## begin Source excerpt
Walsh, who was part of the deliberations, recalls being pulled into a four-hour conference call while his vacationing family waited impatiently at an airport. The directors, he says, “needed some convincing that what they were doing was really best for shareholders.” Adds Kozlowski: “It was one of the most spirited board-level debates I’ve ever seen.” Ultimately, the CEO won the day: The board voted unanimously in favor of the deal. And they looked smart afterward: The $140 million in predicted three-year savings from the merger swelled to $1.2 billion over that time. “It was the gutsiest deal we’ve done, and the most successful,” Kozlowski says.

Such diligence exacts a price. Being a member of the Tyco board requires more time and flexibility than most directorships. The board holds regularly scheduled quarterly meetings and gathers for an additional eight or nine meetings a year. But to maintain the company’s offshore tax advantages, the board cannot meet in the U.S.; as a result, directors usually gather at the company’s headquarters in Bermuda. “We need directors I can call on a Friday night and say, “I really need a meeting in Bermuda on Monday,” Kozlowski explains. While it might sound glamorous to venture mid-ocean for a meeting, like most everything else surrounding Tyco the board get togethers are short on frills. A typical meeting day, according to director Peter Slusser, president of Slusser Associates, a boutique investment banking firm in New York City: “You get on a company plane in Teterboro [New Jersey] at 7 a.m., fly down to Bermuda, have a three- or four-hour meeting, maybe lunch, and then you get back on the plane and go back to Teterboro.” At home, the board members talk with each other and Kozlowski in what directors refer to as “phone huddles” at least once a week, sometimes more. Much of that communication is funneled through Walsh who, as lead director, acts as a conduit between the CEO and individual board members.

Most of the board’s work centers on deal making—approving acquisitions and ensuring management has reasonable plans for whipping them into fighting trim. All deals, most of which are initiated by Tyco managers, are expected to generate returns of at least 15% in the first year, with that percentage rising to the lower 20s in the second year and the upper 20s in the third year. In making their arguments to the board, operating managers must figure out how to reach those return targets solely on the basis of pricing and cost cuts. When one of the five operating managers brings an acquisition idea to the board, the proposed purchase usually complements an existing operation in some way, providing the opportunity to carve out costs and attain acceptable returns.
## end Source excerpt
## begin Data block
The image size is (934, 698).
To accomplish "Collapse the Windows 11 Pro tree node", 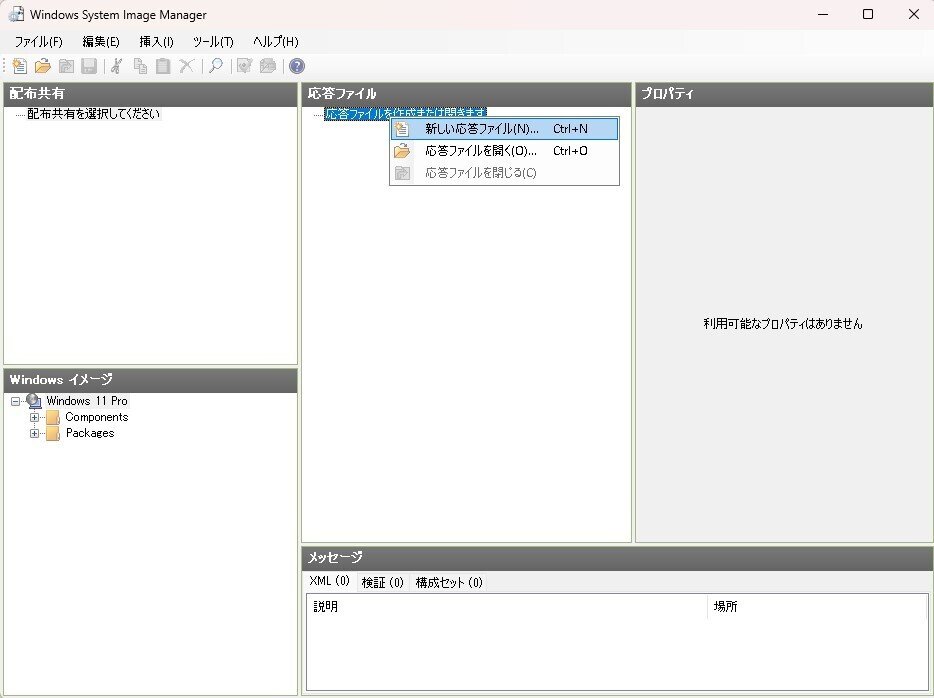I will click(14, 401).
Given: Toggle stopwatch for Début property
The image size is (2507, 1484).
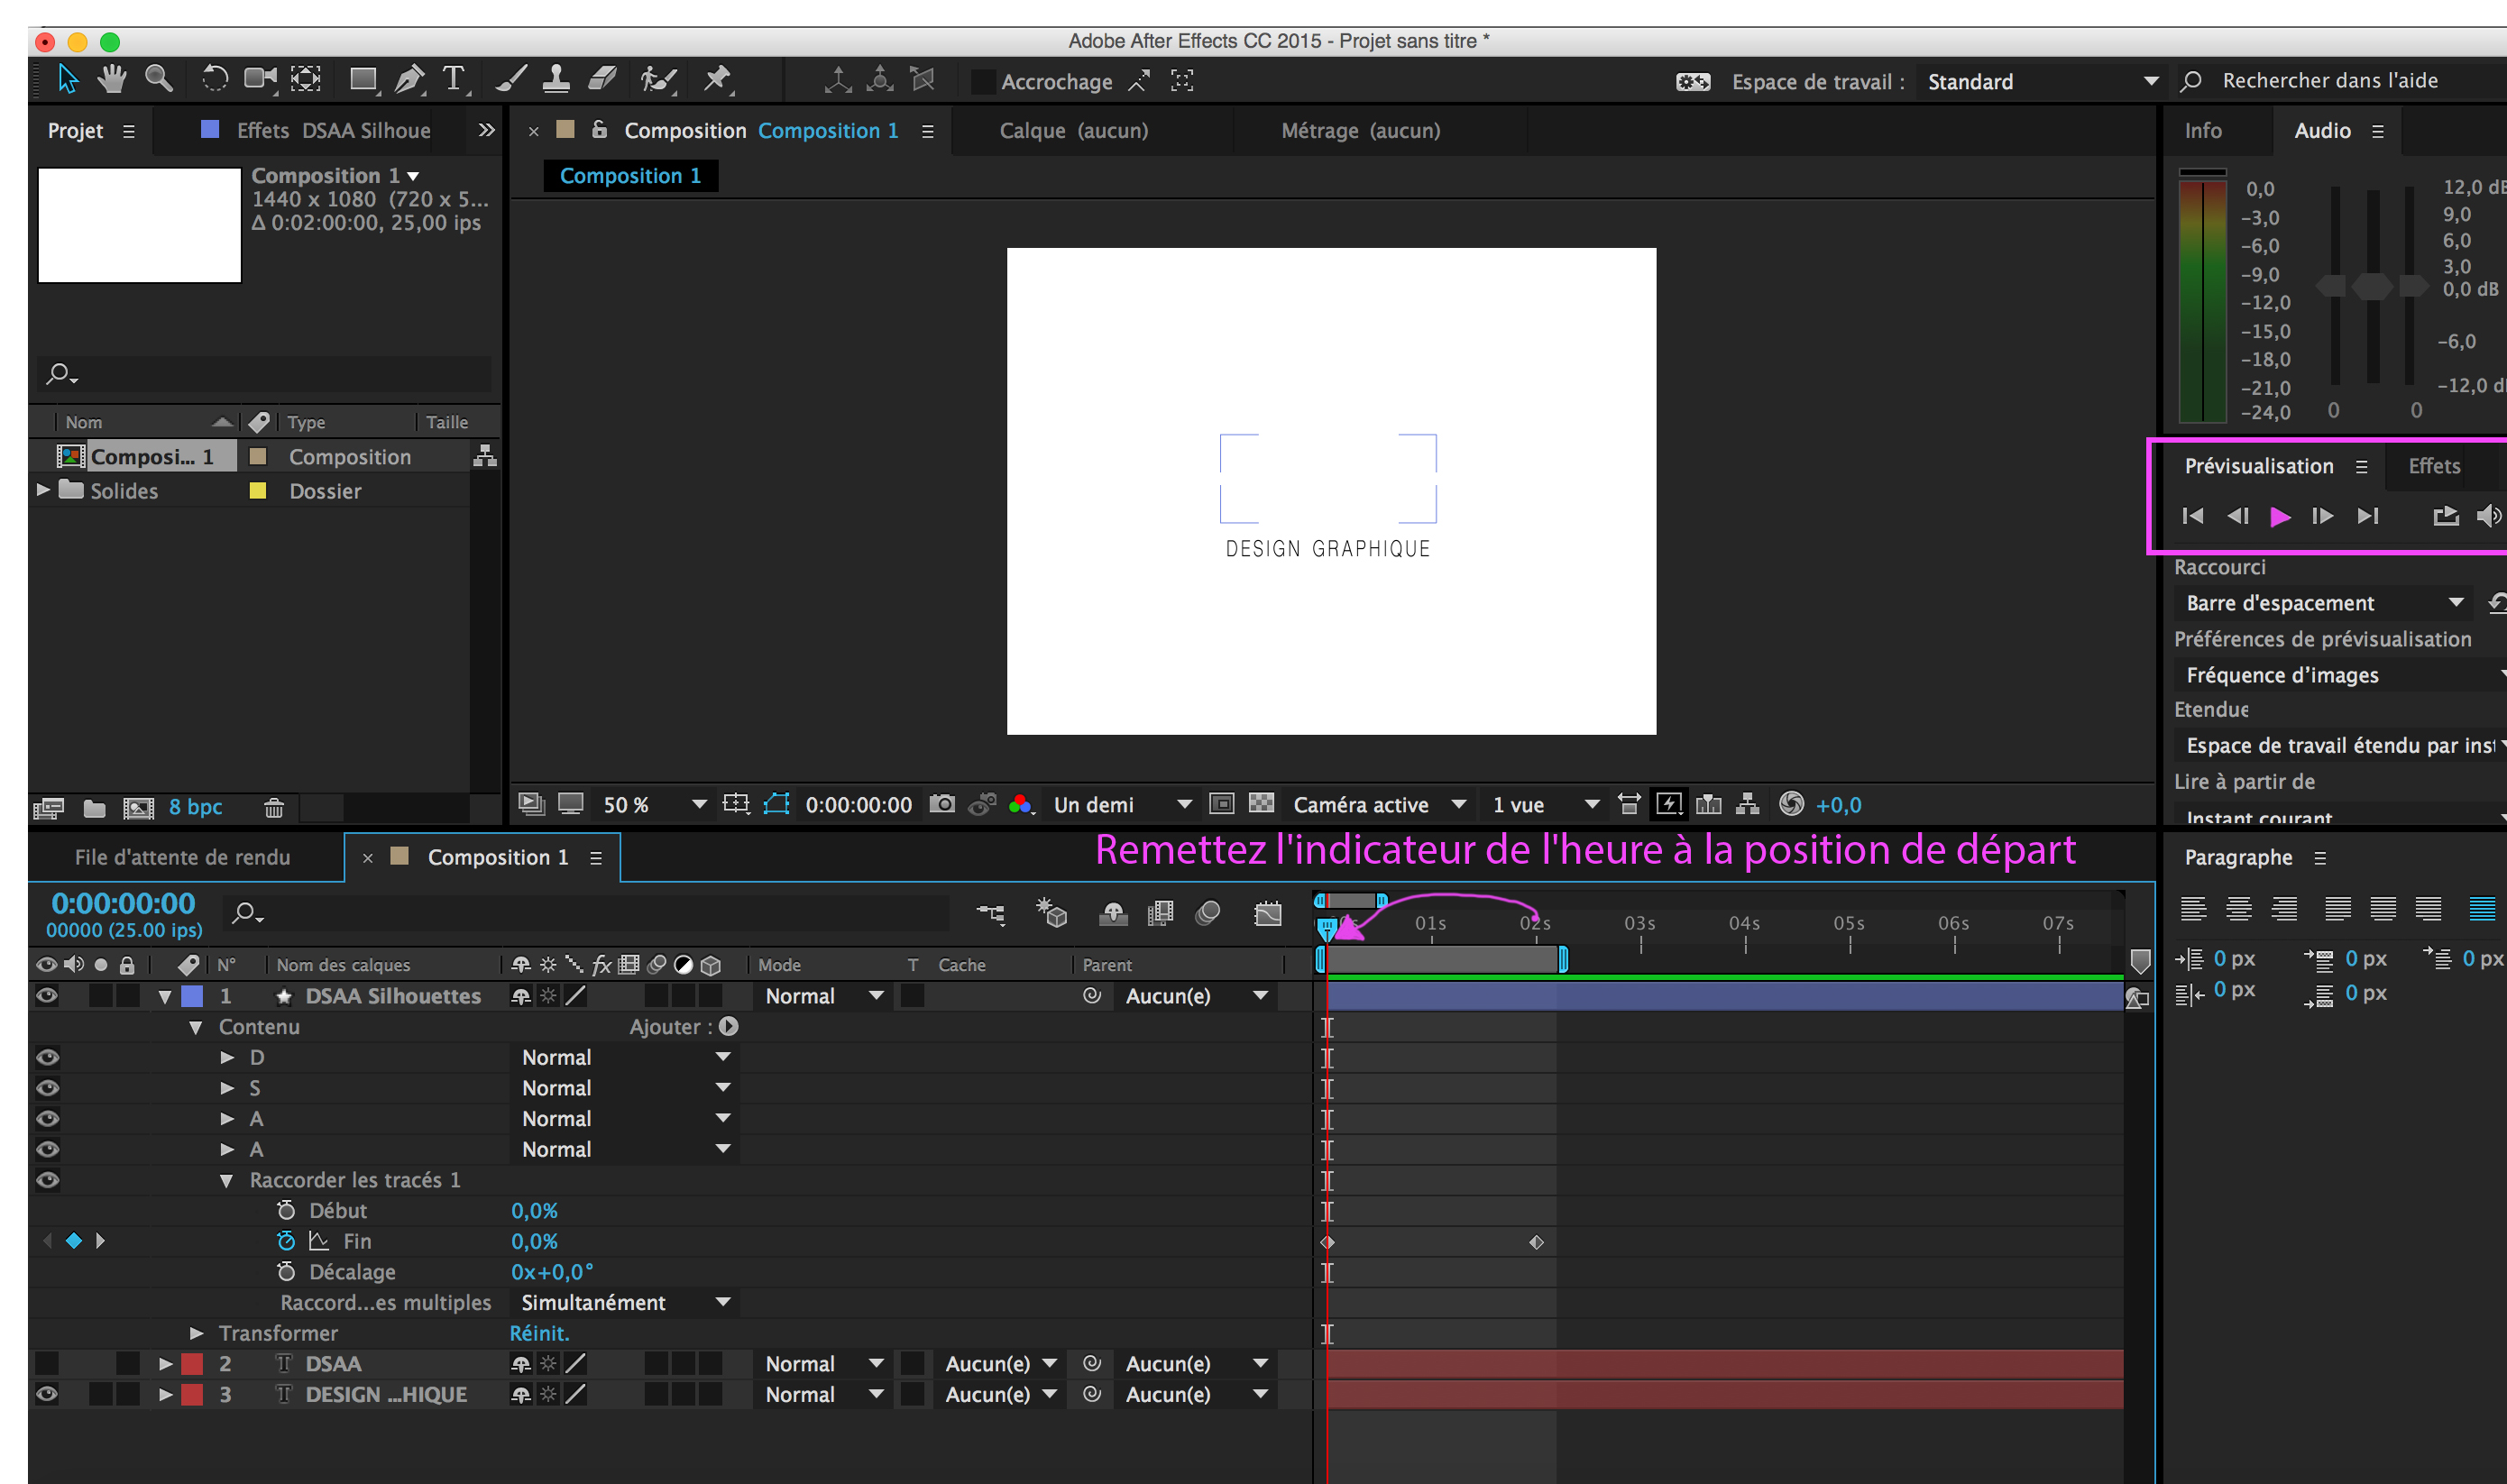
## end Data block
Task instructions
Please rewrite the Tyco board passage above, beginning at the words "Most of the" and stopping after "attain acceptable returns.", and change "operating managers" to "division heads".

Final result
Most of the board’s work centers on deal making—approving acquisitions and ensuring management has reasonable plans for whipping them into fighting trim. All deals, most of which are initiated by Tyco managers, are expected to generate returns of at least 15% in the first year, with that percentage rising to the lower 20s in the second year and the upper 20s in the third year. In making their arguments to the board, division heads must figure out how to reach those return targets solely on the basis of pricing and cost cuts. When one of the five division heads brings an acquisition idea to the board, the proposed purchase usually complements an existing operation in some way, providing the opportunity to carve out costs and attain acceptable returns.